Records for locating displayed items:
===============

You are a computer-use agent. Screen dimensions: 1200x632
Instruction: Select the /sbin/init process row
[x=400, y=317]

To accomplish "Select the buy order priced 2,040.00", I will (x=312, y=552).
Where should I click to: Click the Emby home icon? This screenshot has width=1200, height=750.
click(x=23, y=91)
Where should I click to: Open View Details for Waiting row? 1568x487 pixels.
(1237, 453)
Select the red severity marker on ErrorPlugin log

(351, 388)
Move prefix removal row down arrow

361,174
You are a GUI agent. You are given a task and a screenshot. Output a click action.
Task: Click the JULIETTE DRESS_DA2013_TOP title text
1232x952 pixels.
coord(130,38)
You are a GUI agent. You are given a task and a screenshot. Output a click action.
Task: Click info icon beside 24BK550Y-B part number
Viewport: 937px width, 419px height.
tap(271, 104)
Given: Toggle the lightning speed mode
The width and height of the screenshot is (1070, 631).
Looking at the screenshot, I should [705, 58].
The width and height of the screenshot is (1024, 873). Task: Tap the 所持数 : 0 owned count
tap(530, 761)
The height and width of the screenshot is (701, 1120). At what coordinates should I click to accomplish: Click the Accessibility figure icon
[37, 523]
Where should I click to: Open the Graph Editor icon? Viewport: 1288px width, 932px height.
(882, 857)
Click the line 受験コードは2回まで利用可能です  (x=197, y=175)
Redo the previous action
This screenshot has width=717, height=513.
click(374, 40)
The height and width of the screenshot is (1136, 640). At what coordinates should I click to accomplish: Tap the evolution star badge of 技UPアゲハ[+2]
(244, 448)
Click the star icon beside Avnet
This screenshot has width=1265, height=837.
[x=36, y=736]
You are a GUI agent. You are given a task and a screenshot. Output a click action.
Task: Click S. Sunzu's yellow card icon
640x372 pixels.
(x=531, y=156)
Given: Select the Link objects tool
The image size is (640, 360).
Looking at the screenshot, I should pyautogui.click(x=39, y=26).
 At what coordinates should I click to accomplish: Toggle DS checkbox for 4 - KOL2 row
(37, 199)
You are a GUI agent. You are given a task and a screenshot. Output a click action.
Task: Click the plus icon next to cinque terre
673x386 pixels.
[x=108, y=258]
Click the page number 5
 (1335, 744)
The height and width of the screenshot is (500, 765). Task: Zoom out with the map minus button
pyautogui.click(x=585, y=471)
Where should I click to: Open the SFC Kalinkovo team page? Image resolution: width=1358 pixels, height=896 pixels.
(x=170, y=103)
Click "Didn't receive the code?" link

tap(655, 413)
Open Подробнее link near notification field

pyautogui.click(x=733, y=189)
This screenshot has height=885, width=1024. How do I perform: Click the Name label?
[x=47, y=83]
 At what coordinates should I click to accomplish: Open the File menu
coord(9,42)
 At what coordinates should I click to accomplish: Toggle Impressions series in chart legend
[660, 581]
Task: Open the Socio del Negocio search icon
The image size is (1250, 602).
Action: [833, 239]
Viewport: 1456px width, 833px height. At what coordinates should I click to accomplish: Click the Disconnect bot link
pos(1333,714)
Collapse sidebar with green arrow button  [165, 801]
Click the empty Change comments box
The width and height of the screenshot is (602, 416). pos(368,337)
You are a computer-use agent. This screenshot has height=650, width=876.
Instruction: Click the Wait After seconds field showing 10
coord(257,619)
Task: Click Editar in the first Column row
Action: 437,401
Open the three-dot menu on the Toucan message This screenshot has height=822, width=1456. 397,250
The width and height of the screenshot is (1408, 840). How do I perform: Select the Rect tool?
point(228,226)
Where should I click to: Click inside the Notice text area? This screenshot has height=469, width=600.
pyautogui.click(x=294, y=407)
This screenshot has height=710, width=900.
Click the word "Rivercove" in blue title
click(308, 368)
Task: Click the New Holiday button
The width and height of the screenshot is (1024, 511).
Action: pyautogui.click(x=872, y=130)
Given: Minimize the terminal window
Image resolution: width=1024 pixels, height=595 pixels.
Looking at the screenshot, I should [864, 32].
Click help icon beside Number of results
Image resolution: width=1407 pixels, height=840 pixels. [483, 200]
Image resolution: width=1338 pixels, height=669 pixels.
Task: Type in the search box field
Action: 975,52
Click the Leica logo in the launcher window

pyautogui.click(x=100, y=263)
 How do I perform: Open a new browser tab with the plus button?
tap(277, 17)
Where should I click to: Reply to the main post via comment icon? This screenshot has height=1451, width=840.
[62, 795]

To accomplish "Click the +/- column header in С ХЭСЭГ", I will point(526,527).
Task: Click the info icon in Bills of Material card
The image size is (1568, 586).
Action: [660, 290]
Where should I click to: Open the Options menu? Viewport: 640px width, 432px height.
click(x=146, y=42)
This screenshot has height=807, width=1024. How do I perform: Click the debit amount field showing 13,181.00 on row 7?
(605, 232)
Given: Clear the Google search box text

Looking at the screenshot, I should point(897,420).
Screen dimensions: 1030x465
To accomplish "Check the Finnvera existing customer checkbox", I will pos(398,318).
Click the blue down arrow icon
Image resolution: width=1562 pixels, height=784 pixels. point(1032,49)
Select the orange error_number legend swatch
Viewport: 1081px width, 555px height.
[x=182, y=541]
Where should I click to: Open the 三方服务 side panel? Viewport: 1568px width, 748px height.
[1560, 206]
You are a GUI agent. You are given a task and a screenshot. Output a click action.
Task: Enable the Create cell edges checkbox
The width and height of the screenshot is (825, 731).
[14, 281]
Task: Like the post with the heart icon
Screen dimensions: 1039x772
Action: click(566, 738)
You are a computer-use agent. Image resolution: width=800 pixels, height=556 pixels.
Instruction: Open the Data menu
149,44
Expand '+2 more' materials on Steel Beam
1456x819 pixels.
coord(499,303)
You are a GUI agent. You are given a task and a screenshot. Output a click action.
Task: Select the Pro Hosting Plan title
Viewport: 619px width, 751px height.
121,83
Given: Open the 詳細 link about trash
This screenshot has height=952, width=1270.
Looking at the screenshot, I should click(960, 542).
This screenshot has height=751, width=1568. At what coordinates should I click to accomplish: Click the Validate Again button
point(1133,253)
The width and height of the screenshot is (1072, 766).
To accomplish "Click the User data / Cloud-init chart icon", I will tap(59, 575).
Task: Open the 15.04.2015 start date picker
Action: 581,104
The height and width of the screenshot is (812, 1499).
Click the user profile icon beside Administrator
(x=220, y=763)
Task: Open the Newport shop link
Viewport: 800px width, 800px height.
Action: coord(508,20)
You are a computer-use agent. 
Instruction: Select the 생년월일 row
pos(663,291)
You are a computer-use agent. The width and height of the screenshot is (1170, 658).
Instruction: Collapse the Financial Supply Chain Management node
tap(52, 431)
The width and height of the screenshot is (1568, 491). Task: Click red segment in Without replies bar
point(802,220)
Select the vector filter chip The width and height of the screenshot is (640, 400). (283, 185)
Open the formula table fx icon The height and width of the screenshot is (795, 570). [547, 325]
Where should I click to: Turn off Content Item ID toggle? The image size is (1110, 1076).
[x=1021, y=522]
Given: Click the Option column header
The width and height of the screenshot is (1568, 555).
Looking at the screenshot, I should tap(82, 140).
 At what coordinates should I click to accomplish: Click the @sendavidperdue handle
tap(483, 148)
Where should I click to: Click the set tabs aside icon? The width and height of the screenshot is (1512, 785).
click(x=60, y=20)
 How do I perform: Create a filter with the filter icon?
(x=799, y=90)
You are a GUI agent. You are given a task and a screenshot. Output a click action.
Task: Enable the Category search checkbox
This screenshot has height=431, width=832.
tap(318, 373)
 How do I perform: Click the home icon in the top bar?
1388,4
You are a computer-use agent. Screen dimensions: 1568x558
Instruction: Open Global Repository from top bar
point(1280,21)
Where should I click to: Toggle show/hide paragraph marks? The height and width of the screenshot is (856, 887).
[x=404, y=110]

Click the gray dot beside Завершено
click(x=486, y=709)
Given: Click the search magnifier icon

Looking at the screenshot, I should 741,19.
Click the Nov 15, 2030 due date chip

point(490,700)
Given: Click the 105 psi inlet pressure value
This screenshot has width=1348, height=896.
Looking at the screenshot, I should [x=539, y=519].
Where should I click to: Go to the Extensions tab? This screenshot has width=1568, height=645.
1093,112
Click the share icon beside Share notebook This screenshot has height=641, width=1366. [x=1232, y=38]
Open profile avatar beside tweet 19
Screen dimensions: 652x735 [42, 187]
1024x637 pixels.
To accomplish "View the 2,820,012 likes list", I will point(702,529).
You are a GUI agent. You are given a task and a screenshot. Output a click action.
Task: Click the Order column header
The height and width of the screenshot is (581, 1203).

===============

Brief: Copy the data from the line with "the @sendavidperdue handle" up to and including the line with "click(x=60, y=20)", keeping the requests unchanged. Multiply each coordinate in the answers by 0.95 and round to whole numbers, with halves rounded up.

Full solution:
 At what coordinates should I click to accomplish: Click the @sendavidperdue handle
tap(459, 141)
Where should I click to: Click the set tabs aside icon? The width and height of the screenshot is (1512, 785).
click(x=57, y=19)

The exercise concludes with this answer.